“This must be Thursday. I never could get the hang of Thursdays.”
Arthur Dent
“If I ever meet myself, I’ll hit myself so hard I won’t know what’s hit me.”
Zaphod Beeblebrox
My whole idea of “Throw It Back Thursday” was that I was going to take some of my drafts that were undeveloped or underdeveloped and toss them back into the stream of consciousness called the blogosphere and release them. Maybe someday in the future, they would grow into a full-sized entry that someone could be proud of. By posting them on the Internet I figured they would have a chance for even somebody else to catch and do something with.
Then I did an actual Throwback Thursday, except it wasn’t, because I had never written about the bird-in-the-house incident on the blog before. So it kind of was and kind of wasn’t a Throwback Thursday. As I was scrolling around looking for the link to that story I discovered something about my blog and worse, about myself. I learned that I have at least a five-year (actually longer) gap where I can’t find that I wrote much of anything, even in my personal archives, but especially the blog. It is true that I have tried several different blog software installations in the past and might have blown up a few things in that time, but until recently I have always typed up my entries first, then copied and pasted them, so they should be in my personal archives on the external hard drive.
If they ever existed at all. Which I don’t think they did.
Last Thursday night I had an epiphany about myself and my writing. I had a surprisingly hard time pinning myself down, too. I didn’t want to examine it. I didn’t want to look too deeply into it. Every time I’d start to realize what I was looking at and what it meant, I turned away. I knew that somewhere in this blog, Prudentia Sit – Let common sense prevail, was a key to a door I didn’t want to open up. But five years‽‽‽ I knew that I had to find out what was up but at the same time I knew that I didn’t want to. Knowing the fact that I didn’t want to do it made it all the more imperative on my mind to do it.

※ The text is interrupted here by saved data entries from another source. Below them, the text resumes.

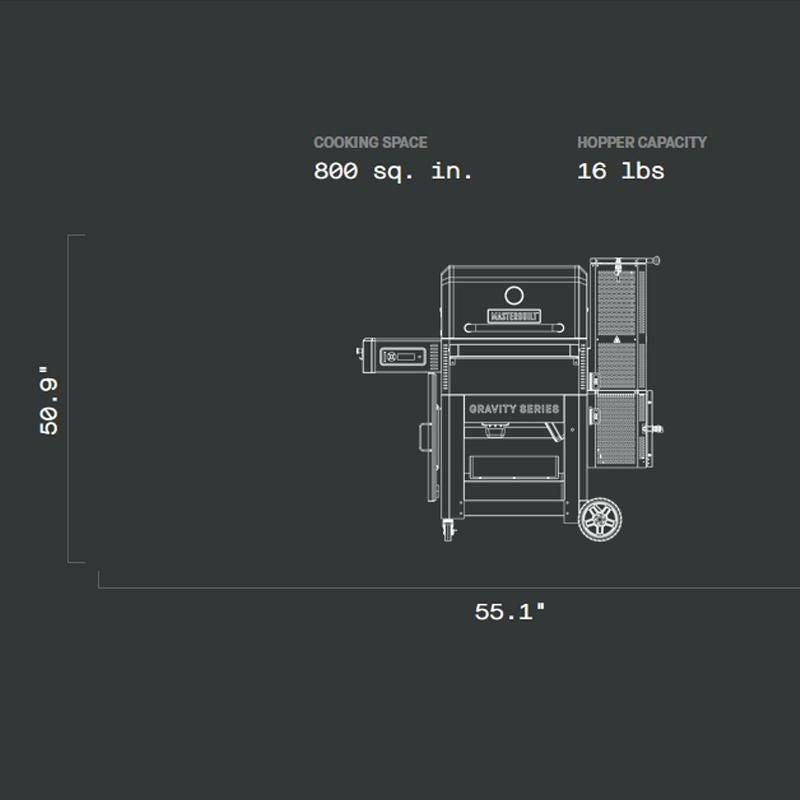Click the Masterbuilt logo plate on the lid
800x800 pixels.
click(x=516, y=316)
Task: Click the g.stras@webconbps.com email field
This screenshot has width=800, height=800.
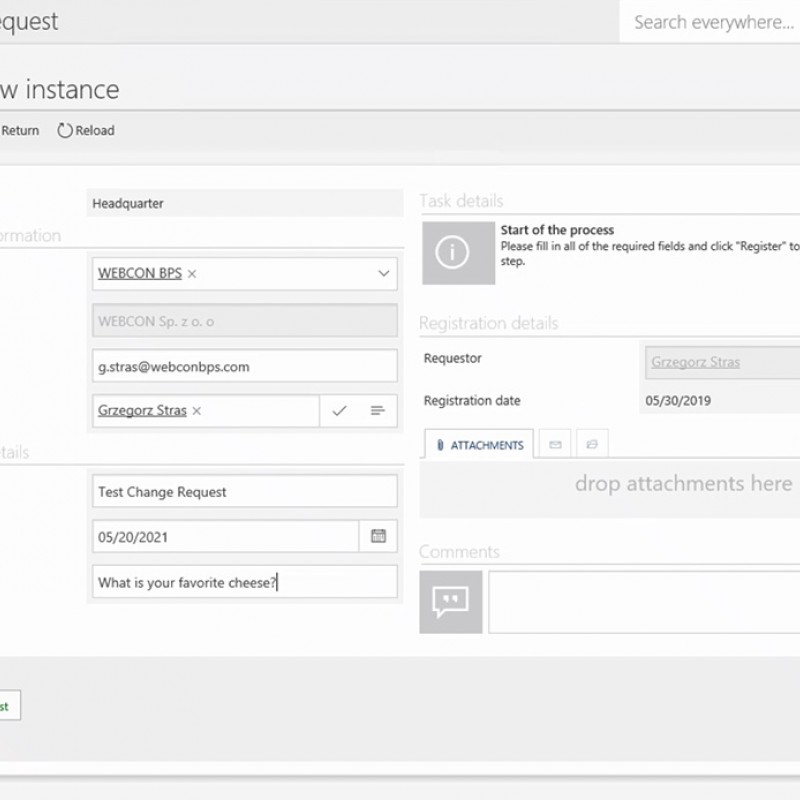Action: point(244,366)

From 2009 until 2014, actually well beyond that, I wrote nothing. Zip. Zilch. Nada. From April 15, 2009 through April 7, 2014 I made 9 entries in five years and the 4 in 2014 were just junk about the new software. Installing new software wasn’t much good if I didn’t put anything in it. It wasn’t until 2015 when my daughter’s sickness was so bad that I blogged at all.
I forced myself to look into what had gone on. Where were those five years? I try to look at my writing as objectively as a person can. I read some of that old stuff and realized that while there was a lot of prattling drivel, some of it was actually pretty good. What had happened? I just gave up writing for that time but why? Why did I quit writing in 2009? 2009 was a weird year. One of the several things that happened that year was that my dad passed away. That was tough. That year we also moved into a new place. We had a lot of bad things happen to and with and about family members. I thought of a couple of things and when I talked to my wife about it she pointed out that several other things, which I had forgotten, had happened. And there was something else.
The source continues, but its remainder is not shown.